Гамбер изготовил гравированные доспехи, которые Генрих носил в Блуа, позолоченные кирасы были украшены львами, шлемы — бараньими рогами и страусовыми перьями, что крепились бриллиантовыми пряжками. Каждая шпага имела ножны: рубины на бархате, жемчуг на шелке. Пистолеты покоились в кожаных футлярах, аркебузы с ручками в золотых насечках лежали рядом с грудой пуль. Привели лошадей, шарахающихся друг от друга и от внезапно притихшей толпы; их попоны блестели золотом, седла были вощеные.
Члены английского посольства приподнялись, издавая возгласы изумления и восхищения. Французы вокруг короля благоразумно молчали, так как каждый придворный узнал доспехи, лошадей и оружие Генриха, французского короля.
Это был самый большой провал, какой когда-либо выпадал на долю Джона Стюарта д'Обиньи и выпадет когда-либо еще до тех пор, пока он не закончит дни во мраке безвестности посла — незаметной, бесславной службы вдали от двора. И опала была провозглашена публично, словно официальное объявление всем присутствующим здесь французским придворным. Смерть была бы к лорду д'Обиньи более милосердной.
Он стоял, не сводя глаз с короля, только бегло скользнув взглядом по поблескивающему на столе оружию и совсем не глядя на Лаймонда. Затем сказал чуть визгливо:
— Я удовлетворен.
Распорядитель тщетно всматривался в лица короля, коннетабля и самого ответчика, ища хоть каких-нибудь указаний, и наконец с отчаянием спросил:
— Тогда сообщите, каков ваш выбор?
Д'Обиньи был капитаном копейщиков и пытался сохранить остатки гордости. Не обращая внимания на распорядителя, он повернул свое красивое лицо к трибунам, и взгляд, минуя золотую ткань с тиснеными лилиями, устремился к королевскому гербу, тому же самому, какой он когда-то носил на груди и спине.
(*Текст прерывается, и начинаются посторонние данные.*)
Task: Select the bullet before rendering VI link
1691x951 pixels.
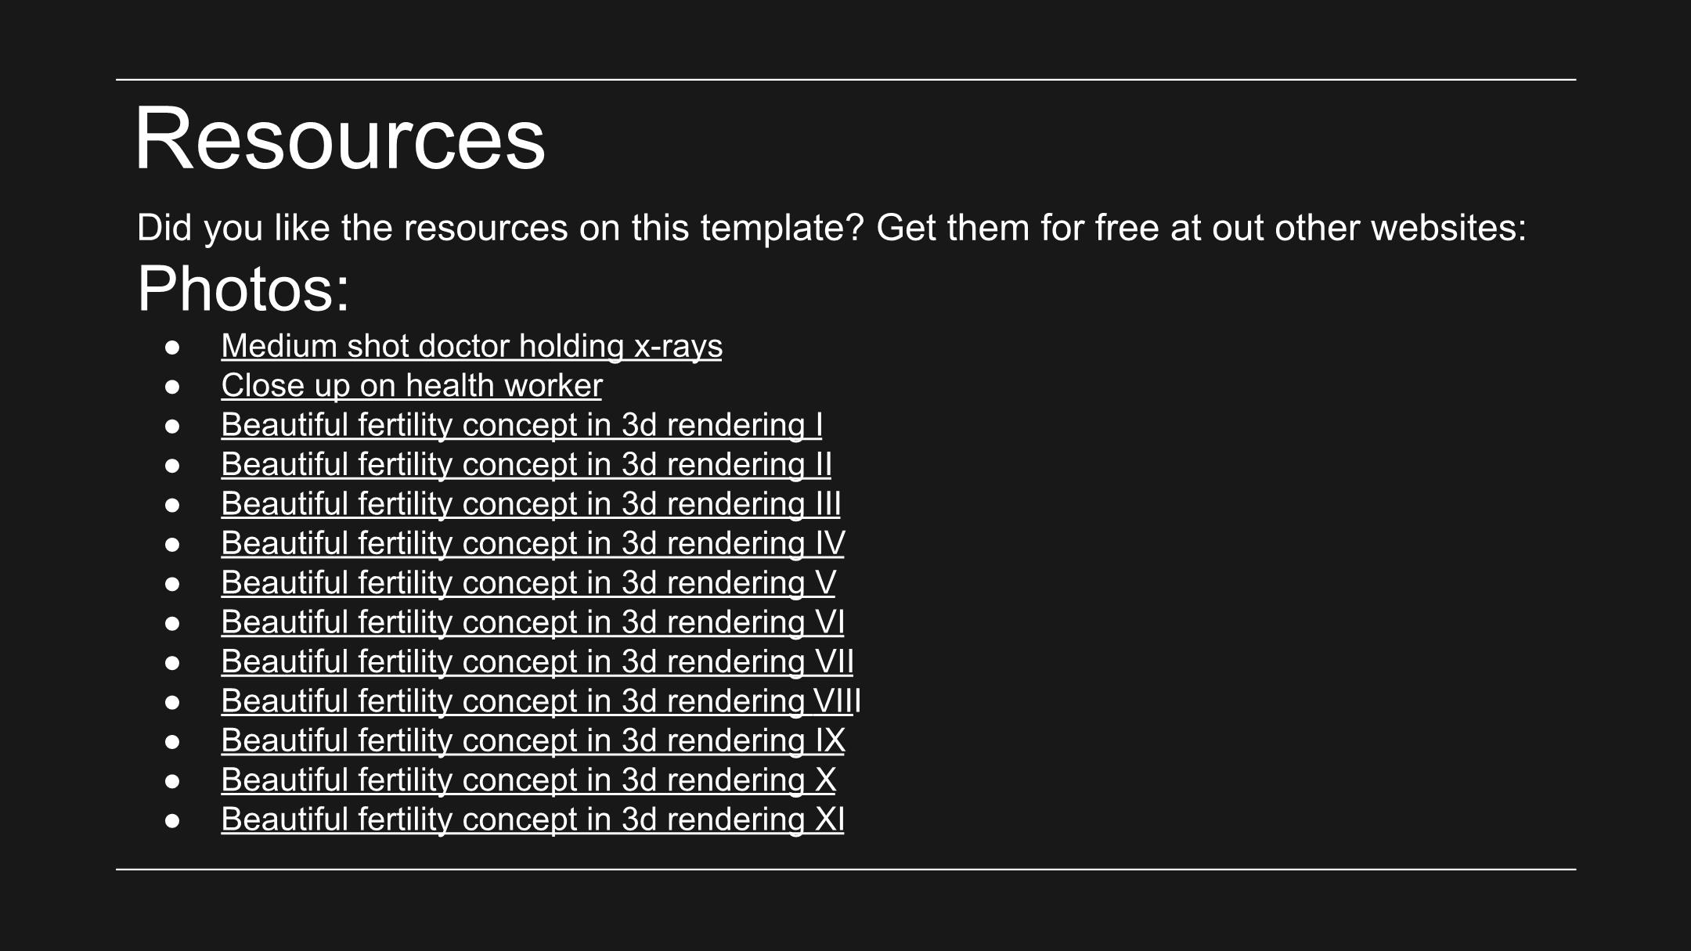Action: [x=172, y=624]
Лорд д'Обиньи, глядя на короля, заявил:
— Я не стану делать выбор. Я прощаю нанесенное мне оскорбление и забираю назад свой вызов.
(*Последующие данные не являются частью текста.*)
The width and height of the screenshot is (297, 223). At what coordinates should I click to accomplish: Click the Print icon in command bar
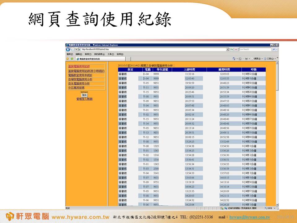[x=246, y=59]
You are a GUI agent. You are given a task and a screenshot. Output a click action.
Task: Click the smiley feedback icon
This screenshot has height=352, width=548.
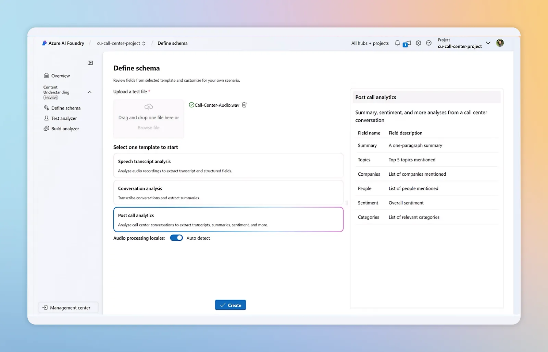click(x=428, y=43)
Лицо Генриха оставалось невозмутимым.
— Пожалуйста, не разочаровывайте нас, — произнес он. — Мы и наши друзья надеялись увидеть хороший бой.
— Вы его увидели, — сказал Джон Стюарт сдавленным голосом и получил от короля соизволение уйти.
Он пошел твердым шагом в окружении своей свиты, с высоко поднятым знаменем, и блистательная процессия, проходя по непотревоженному песку, не встречала на своем пути ни приветствий, ни свиста, пока наконец не потускнела и не растворилась в ночной темноте. Падение придворного фаворита происходит под тихую музыку.
На поле вышел видам: положив руку Лаймонду на плечо и нежно поглаживая его, он пригласил шотландца сразиться; представители английской делегации заерзали на своих сиденьях, стараясь не встречаться друг с другом взглядами. Нортхэмптон снова улыбался.
Они сражались на низкорослых испанских лошадях, исключительно ради публики, и за схваткой приятно было наблюдать. Видам, который не привык ухаживать за кем-либо с кинжалом в руке, все время говорил.
Фрэнсис Кроуфорд сражался искусно, хотя и чисто машинально, ибо мысли его были далеко — и победил. Его целовали, поздравляли, увенчали венком, но в конце концов, все еще поглощенный своими мыслями, он направился мимо обитых тканью бортов туда, где сидел шотландский двор. Придерживая свою маленькую лошадку, он отстегнул залог. Затем поднял голову и взглянул на детское личико: пламя факела позолотило его волосы, высветило высокий лоб, четкие, благородные черты.
Мария вскочила и снова сердито села; прядь рыжих волос свесилась за край борта.
— Но вы не дрались с господином д'Обиньи!
— Нет… Дрался король, — сказал Фрэнсис Кроуфорд.
Ее глаза широко раскрылись.
— Я не видела!
— Он дрался не так, как обычно. Но я сразился с другим кавалером, вы же знаете. Этого недостаточно?